EXTRACTED ENTRIES below:

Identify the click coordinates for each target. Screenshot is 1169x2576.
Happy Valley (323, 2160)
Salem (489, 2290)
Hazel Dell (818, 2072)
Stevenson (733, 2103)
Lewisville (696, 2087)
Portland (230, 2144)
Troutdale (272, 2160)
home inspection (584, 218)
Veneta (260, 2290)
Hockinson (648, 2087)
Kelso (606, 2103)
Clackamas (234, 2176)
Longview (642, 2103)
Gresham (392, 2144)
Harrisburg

End of EXTRACTED ENTRIES.

* [WHAT THE EXERCISE ASKS]
Extract every record. Keep wording exact.

* [RESPONSE TO THIS TASK]
Identify the click coordinates for each target. Screenshot is 1169x2576.
Happy Valley (323, 2160)
Salem (489, 2290)
Hazel Dell (818, 2072)
Stevenson (733, 2103)
Lewisville (696, 2087)
Portland (230, 2144)
Troutdale (272, 2160)
home inspection (584, 218)
Veneta (260, 2290)
Hockinson (648, 2087)
Kelso (606, 2103)
Clackamas (234, 2176)
Longview (642, 2103)
Gresham (392, 2144)
Harrisburg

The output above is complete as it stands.